### EXERCISE AIM
List every column of the Customers table that the dataflow tutorial says to keep.

Edit

Share via


Use a dataflow to bring data into databricks

In this tutorial, you build a dataflow to move data from a Northwind OData source to an ADLS Gen2 destination, and then read that data in a notebook in Databricks.

Prerequisites

To get started, you must complete the following prerequisites:

Create a new Dataflow Gen2

To create a new Dataflow Gen2 in your Fabric workspace, follow these steps:

  1. In your Fabric workspace, select New item > Dataflow Gen2.

    Screenshot showing how to create a new Dataflow Gen2 in Fabric workspace.

  2. When the Dataflow Gen2 canvas opens, you'll see the Power Query editor interface where you can start building your data transformation flow.

Connect to the Northwind OData source

Next, you'll connect to the Northwind OData source to retrieve sample data:

  1. In the Power Query editor, select Get data from the ribbon.

  2. In the Choose data source dialog, search for "OData" and select OData.

    Screenshot showing the OData feed option in the Choose data source dialog.

  3. In the OData dialog, enter the following URL:

    https://services.odata.org/V3/Northwind/Northwind.svc/
    
  4. Select OK to connect to the OData source using an anonymous connection.

  5. In the Navigator window, you'll see the available tables from the Northwind database. For this tutorial, select the Customers and Orders tables.

    Screenshot showing the Navigator window with Northwind tables selected.

  6. Select Transform data to proceed to the data transformation phase.

Transform the data

Now you'll apply some basic transformations to prepare the data:

  1. With the Customers table selected, you can see a preview of the data. Remove unnecessary columns by selecting the columns you want to keep:

    • CustomerID
    • CompanyName
    • ContactName
    • Country
    • City
  2. Right-click on any of the selected columns and choose Remove Other Columns.

### PROVIDED INFORMATION
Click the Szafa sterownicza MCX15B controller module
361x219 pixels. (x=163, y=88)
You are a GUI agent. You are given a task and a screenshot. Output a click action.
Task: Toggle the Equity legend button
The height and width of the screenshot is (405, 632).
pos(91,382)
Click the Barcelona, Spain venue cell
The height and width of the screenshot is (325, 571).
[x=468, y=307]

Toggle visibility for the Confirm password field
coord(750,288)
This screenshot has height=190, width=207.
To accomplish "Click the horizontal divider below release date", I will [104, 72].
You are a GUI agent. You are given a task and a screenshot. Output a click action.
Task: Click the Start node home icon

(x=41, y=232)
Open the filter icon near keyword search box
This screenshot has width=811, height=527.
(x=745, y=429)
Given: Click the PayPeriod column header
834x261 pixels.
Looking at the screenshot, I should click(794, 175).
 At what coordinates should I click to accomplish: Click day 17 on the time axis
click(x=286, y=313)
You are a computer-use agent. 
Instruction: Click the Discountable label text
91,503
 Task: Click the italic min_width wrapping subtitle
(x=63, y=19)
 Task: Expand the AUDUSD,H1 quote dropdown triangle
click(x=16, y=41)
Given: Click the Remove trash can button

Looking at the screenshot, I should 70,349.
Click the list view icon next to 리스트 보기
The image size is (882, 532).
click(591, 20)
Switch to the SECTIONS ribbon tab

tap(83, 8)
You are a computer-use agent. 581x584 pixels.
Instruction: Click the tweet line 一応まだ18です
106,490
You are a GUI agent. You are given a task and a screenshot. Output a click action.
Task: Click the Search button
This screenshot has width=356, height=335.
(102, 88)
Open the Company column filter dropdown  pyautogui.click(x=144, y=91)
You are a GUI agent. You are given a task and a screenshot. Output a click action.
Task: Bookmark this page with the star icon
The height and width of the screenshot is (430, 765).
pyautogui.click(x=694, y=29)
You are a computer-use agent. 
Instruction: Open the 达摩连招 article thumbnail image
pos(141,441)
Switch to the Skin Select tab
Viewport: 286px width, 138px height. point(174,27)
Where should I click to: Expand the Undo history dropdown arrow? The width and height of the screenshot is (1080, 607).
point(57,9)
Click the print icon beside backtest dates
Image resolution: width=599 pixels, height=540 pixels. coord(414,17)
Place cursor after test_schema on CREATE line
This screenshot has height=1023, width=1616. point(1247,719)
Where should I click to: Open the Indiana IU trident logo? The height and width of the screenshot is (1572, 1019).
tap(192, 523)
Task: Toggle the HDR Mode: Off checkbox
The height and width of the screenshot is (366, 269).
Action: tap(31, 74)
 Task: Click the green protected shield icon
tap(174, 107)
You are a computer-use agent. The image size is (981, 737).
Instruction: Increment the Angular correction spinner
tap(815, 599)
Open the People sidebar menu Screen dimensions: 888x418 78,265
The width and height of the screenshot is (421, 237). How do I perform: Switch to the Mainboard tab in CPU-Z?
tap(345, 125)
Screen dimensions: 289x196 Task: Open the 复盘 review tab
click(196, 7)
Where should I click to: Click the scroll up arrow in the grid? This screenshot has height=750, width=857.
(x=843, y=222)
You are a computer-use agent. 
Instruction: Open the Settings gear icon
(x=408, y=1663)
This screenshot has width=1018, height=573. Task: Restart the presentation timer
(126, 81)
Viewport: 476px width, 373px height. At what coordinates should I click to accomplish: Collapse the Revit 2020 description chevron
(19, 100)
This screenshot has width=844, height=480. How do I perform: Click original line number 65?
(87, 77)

### ANSWER FOR THIS EXERCISE
CustomerID, CompanyName, ContactName, Country, City